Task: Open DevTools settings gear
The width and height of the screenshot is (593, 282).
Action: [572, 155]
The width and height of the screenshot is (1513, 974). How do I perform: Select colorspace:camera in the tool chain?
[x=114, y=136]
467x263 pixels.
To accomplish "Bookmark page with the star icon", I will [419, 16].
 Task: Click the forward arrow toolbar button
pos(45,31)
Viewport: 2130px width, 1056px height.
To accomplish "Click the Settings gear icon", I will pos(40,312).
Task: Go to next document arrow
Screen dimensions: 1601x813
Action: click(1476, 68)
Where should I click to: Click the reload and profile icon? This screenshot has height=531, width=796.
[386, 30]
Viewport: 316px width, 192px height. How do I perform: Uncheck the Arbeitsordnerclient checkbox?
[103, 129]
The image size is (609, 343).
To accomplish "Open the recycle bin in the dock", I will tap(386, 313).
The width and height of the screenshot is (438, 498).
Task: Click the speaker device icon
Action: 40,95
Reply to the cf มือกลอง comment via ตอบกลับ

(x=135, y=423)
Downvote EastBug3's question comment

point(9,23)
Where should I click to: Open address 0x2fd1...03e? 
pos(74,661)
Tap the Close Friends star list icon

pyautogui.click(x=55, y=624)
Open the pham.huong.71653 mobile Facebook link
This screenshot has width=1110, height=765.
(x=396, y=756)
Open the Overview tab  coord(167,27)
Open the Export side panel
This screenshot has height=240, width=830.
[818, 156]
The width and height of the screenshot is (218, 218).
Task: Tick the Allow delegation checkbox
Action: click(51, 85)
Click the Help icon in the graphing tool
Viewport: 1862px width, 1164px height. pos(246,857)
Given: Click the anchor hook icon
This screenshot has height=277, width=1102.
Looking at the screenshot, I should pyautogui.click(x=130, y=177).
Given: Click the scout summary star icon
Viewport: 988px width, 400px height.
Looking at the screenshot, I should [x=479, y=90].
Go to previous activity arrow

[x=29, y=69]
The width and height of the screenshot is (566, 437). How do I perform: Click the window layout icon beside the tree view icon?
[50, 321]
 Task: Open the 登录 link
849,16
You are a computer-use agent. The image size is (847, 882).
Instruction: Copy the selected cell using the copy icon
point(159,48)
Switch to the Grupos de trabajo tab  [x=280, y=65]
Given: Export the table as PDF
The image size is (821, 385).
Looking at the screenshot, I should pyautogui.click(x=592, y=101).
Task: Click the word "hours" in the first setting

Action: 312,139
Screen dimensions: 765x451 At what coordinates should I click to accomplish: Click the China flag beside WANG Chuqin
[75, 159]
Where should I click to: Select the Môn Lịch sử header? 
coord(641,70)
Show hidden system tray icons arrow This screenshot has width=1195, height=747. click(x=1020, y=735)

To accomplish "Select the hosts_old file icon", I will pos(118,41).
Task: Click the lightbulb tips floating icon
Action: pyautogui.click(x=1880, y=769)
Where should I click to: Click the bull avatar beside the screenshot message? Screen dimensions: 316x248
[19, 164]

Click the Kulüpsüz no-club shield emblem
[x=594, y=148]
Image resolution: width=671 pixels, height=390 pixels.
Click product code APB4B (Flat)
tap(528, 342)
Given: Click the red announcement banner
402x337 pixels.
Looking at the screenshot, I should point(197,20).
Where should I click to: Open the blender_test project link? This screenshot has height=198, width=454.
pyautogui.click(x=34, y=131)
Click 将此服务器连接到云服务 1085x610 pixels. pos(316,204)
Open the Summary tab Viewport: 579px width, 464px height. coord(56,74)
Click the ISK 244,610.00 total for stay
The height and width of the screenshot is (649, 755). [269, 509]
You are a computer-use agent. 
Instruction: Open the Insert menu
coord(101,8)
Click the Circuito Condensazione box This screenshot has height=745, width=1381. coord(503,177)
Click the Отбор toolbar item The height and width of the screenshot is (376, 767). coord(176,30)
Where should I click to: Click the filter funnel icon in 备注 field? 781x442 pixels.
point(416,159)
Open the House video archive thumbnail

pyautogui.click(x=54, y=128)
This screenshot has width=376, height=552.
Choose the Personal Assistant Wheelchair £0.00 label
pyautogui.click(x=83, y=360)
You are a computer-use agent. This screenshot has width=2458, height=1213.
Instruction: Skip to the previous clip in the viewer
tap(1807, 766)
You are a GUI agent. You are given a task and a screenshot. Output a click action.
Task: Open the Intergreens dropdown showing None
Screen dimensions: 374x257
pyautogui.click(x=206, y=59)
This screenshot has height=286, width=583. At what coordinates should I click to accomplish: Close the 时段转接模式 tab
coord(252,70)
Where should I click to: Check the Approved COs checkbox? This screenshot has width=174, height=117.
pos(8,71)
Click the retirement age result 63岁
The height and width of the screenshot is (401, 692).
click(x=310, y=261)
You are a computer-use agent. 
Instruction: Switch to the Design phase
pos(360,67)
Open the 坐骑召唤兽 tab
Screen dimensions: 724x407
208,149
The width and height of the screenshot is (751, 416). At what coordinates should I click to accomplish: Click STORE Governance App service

== == ==

What to work on
List every line of the material above that contains the string "This", matching uppercase and lowercase letters.

Answer in full
Where should I click to: Click the reload and profile icon? This screenshot has height=531, width=796.
This screenshot has width=1110, height=765.
This screenshot has height=240, width=830.
This screenshot has height=277, width=1102.
Show hidden system tray icons arrow This screenshot has width=1195, height=747. click(x=1020, y=735)
Where should I click to: Open the blender_test project link? This screenshot has height=198, width=454.
Click the Circuito Condensazione box This screenshot has height=745, width=1381. coord(503,177)
This screenshot has width=376, height=552.
You are a computer-use agent. This screenshot has width=2458, height=1213.
This screenshot has height=286, width=583. At what coordinates should I click to accomplish: Close the 时段转接模式 tab
Where should I click to: Check the Approved COs checkbox? This screenshot has width=174, height=117.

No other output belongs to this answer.